Delta Cheatsheet

Goal

This document aims to be a complete reference for when definitions do and do not get unfolded in Lean. It will take several weeks until it even begins to resemble such a document.

Different styles of unfolding

• A definition can be unfolded eagerly during is_def_eq.

  Example: a =?= b could in principle unfold all [reducible] layers of both a and b eagerly before proceeding. This is not currently done. Use-case: id (xs ++ ys) =?= id (id (xs ++ ys)) might just always unfold all the ids before proceeding, regardless of definitional depth or any other heuristic.

• A definition can be unfolded lazily during is_def_eq.

  Example: if g := f, then f a =?= g a could detect that the depth of g is larger than the depth of f and so unfold g first before proceeding. Use-case: f1 (f2 ... (fN x)...) =?= f2 (f3 ... (fN x)) would only need to unfold f1 to confirm that the two are definitionally equal. This idiom is ubiquitous with type-class instances.

• A definition can be unfolded because a Pi type or a Sort is expected or required.

  Example: we may need to extract the universe level of a Sort in the app-builder.

• A definition can be unfolded if it matches a particular pattern.

  Example: we might have reflexivity-simplification rules for definitions that wrap recursors that only trigger if it is known which pattern in the definition matches.

• A definition can be unfolded because of a unification hint.

  Example: In f =?= g, it might be the case that neither f nor g would normally be unfolded but that the pair (f, g) triggers a unification hint that causes one or both of them to be unfolded. Use-case: we want n + 1 =?= succ n to succeed even if + would never otherwise get reduced.

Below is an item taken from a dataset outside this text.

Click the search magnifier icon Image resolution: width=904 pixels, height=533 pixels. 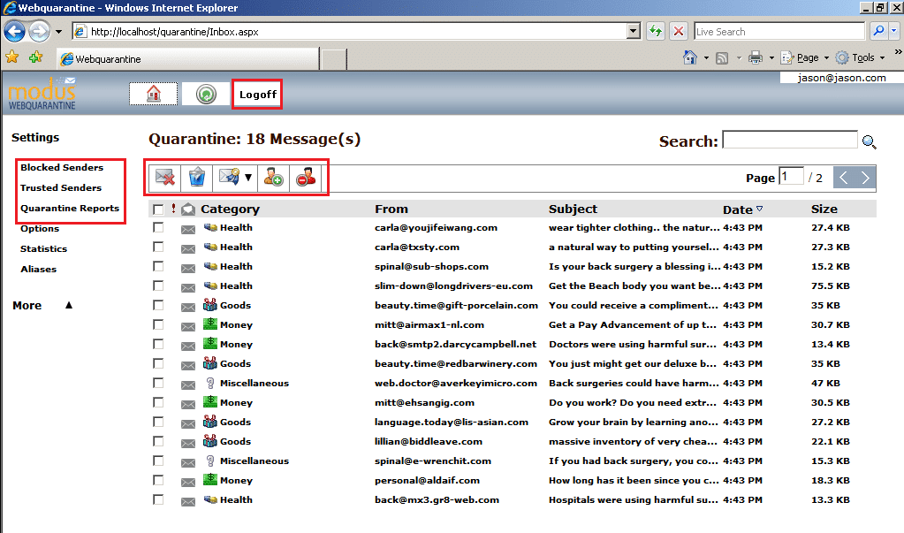pyautogui.click(x=869, y=142)
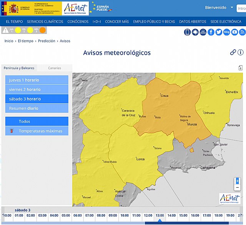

• A definition can be unfolded during normalization if it is fully applied.

  Example: compose has the [unfold_full] tag, and is unfolded during normalization if it is applied to all 3 arguments (i.e. compose f g x normalizes to f (g x)). Note that the number of arguments is not well defined in general and depends on the delta/normalization strategy being used. Also note that we can simulate this behaviour easily with a single reflexivity-simplification rule.

• A definition can be unfolded during normalization if a specified argument is a constructor.

  Example: pred : nat -> nat has the [unfold 1] tag and gets unfolded during normalization if its argument is zero or succ.

• A definition can be unfolded during normalization if it is if an outer application is expecting a constructor at that position.

  Example: pair has the [constructor] tag and so gets unfolded during normalization if an application of pair occurs in the major premise of pair.rec.

• A definition can be unfolded eagerly and permanently by blast.

  Example: blast currently unfolds every [reducible] definition appearing in the context during initialization. Most blast modules that track lemmas in the environment (e.g. the simplifier) also unfold [reducible] definitions eagerly in the lemmas that they track.

• A definition can be unfolded "monotonically" by blast.

  Example: given H : f x and f x := g x x, blast might add the hypotheses H' : g x x := H and HH' : H = H' := rfl. We call this monotonic because we have not lost the original folded version. Note that we can use reflexivity-simplification rules monotonically as well.

Complications

• Some data structures may be indexed by constant names or head symbols, and are hence inherently not robust to delta reduction.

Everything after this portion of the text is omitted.